La ricerca del contatto con la natura entra sempre più nelle case e negli spazi pubblici: non si tratta solo di piante in vaso, ma di un approccio progettuale che promette benefici concreti su attenzione, benessere emotivo e qualità dell’aria. Oggi la biofilia e il suo corollario progettuale vengono adottati come standard operativi, con implicazioni pratiche per scuole, uffici e ospedali.
Che cosa si intende per biofilia
La biofilia definisce la tendenza umana a connettersi con gli esseri viventi e gli ambienti naturali. Secondo Giuseppe Barbiero, docente di Biologia ed Ecopsicologia e direttore del Laboratorio di Ecologia Affettiva (LEAF/UniVDA), non è un riflesso automatico ma una predisposizione innata che richiede stimolo e cura per tradursi in capacità cognitive ed emotive pienamente funzionanti.
Se questa attitudine resta poco sollecitata, avverte Barbiero, si osservano effetti misurabili: alcune aree corticali si sviluppano meno, con ripercussioni sulla capacità di mantenere l’attenzione e sulla resilienza allo stress.
La trasformazione del progetto: dalla teoria alla pratica
La progettazione biofilica è la risposta pratica alla biofilia: un insieme di strategie deliberate per introdurre elementi naturali e dinamiche ecologiche in spazi artificiali. Non è un’estetica occasionale ma un metodo che può essere codificato in pattern applicativi rivolti a edifici residenziali, scuole, uffici e strutture sanitarie.
Una delle prime classificazioni operative è stata messa a punto da Bettina Bolten, che ha individuato pattern utili a guidare scelte di layout, materiali e gestione degli elementi vegetali. Questi criteri affiancano oggi i protocolli di progettazione tradizionale, mettendo al centro salute e recupero cognitivo.
- Illuminazione naturale: massimizzare luce e orientamento alle viste esterne.
- Gestione dell’aria: qualità dell’aria interna e ventilazione naturale prioritarie.
- Vegetazione integrata: scelta di specie, densità e collocazione per funzioni estetiche e funzionali.
- Materiali biocompatibili: superfici naturali e finiture che mimano texture e cromie del paesaggio.
- Connessioni visive e acustiche: scorci su verde, suoni naturali e riduzione del rumore artificiale.
Biofilia vs bioarchitettura: affinità e differenze
Le due discipline si completano ma non sono sovrapponibili. La bioarchitettura si concentra sul rapporto tra edificio e ambiente esterno, puntando alla sostenibilità dei materiali, alla riduzione delle emissioni e alla compatibilità con i cicli naturali del pianeta.

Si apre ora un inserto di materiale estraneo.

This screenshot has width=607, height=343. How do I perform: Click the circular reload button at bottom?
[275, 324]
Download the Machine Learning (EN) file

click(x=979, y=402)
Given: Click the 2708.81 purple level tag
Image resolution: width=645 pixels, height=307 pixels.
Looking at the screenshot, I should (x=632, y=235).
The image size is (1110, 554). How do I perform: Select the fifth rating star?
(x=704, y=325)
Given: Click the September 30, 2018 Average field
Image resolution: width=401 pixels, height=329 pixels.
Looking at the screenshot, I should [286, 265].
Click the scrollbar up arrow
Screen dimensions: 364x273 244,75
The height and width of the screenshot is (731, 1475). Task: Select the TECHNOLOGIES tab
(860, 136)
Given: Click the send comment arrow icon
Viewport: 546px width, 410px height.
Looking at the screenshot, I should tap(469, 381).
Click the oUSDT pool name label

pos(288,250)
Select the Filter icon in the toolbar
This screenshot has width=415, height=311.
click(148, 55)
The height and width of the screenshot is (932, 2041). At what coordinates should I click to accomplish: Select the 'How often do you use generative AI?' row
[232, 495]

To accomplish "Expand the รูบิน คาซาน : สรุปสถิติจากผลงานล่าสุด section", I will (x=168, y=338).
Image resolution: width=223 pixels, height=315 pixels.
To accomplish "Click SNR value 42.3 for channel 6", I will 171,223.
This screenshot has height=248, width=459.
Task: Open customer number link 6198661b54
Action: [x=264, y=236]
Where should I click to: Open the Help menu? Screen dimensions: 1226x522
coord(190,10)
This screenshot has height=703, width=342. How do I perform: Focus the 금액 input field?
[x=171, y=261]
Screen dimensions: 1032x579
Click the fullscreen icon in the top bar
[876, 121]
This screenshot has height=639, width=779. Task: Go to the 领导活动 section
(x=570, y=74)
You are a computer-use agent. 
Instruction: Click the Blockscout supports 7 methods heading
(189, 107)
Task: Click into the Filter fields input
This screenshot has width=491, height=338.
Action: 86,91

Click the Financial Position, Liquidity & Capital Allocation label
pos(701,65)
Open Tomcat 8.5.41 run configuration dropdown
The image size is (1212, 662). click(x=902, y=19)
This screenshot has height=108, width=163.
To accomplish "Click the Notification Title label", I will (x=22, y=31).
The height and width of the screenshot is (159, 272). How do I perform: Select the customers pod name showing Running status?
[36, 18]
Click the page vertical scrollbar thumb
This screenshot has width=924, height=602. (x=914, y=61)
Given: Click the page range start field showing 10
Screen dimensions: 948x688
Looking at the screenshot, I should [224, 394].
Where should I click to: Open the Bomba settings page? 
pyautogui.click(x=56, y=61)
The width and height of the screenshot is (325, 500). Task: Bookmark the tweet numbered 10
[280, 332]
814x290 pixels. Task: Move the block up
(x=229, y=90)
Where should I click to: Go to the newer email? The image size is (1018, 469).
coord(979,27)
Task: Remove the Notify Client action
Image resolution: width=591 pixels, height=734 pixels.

La progettazione biofilica, invece, guarda all’esperienza quotidiana degli occupanti: obiettivi come il recupero dall’affaticamento mentale, il sostegno ai ritmi biologici (cronofisiologia) e la rigenerazione dell’attenzione sono al centro delle scelte interne.
Impatto misurabile: un esempio italiano
Un caso concreto è la scuola di Gressoney-la-Trinité, in Valle d’Aosta: progettata con criteri biofilici, ha mostrato miglioramenti tangibili. I progettisti del LEAF riportano una riduzione superiore al 30% nei tempi necessari agli studenti per ritrovare l’attenzione dopo uno sforzo mentale, con conseguente aumento del tempo utile per le attività didattiche e un ambiente più favorevole alla crescita.
Questi risultati sottolineano che la biofilia applicata non è soltanto una scelta estetica, ma un investimento sulla funzione educativa, sulla salute e sulla produttività degli ambienti costruiti.
Come iniziare oggi
Integrare la biofilia non richiede sempre interventi strutturali complessi. Alcune scelte immediate possono portare benefici evidenti:
- privilegiare finestre più grandi o lucernari dove possibile;
- introdurre piante selezionate in punti strategici per migliorare microclima e percezione dello spazio;
- scegliere materiali naturali per arredi e finiture, anche a livello di piccoli oggetti;
- ridisegnare percorsi visivi che offrano aperture verso giardini o aree verdi;
- valutare sistemi di ventilazione che aumentino il ricambio d’aria naturale.
L’adozione diffusa di questi accorgimenti può avere ricadute concrete sul benessere collettivo, riducendo lo stress e migliorando concentrazione e rendimento. Per chi progetta spazi oggi, integrare la natura non è più un’opzione marginale ma una leva pratica per creare ambienti più sani e funzionali.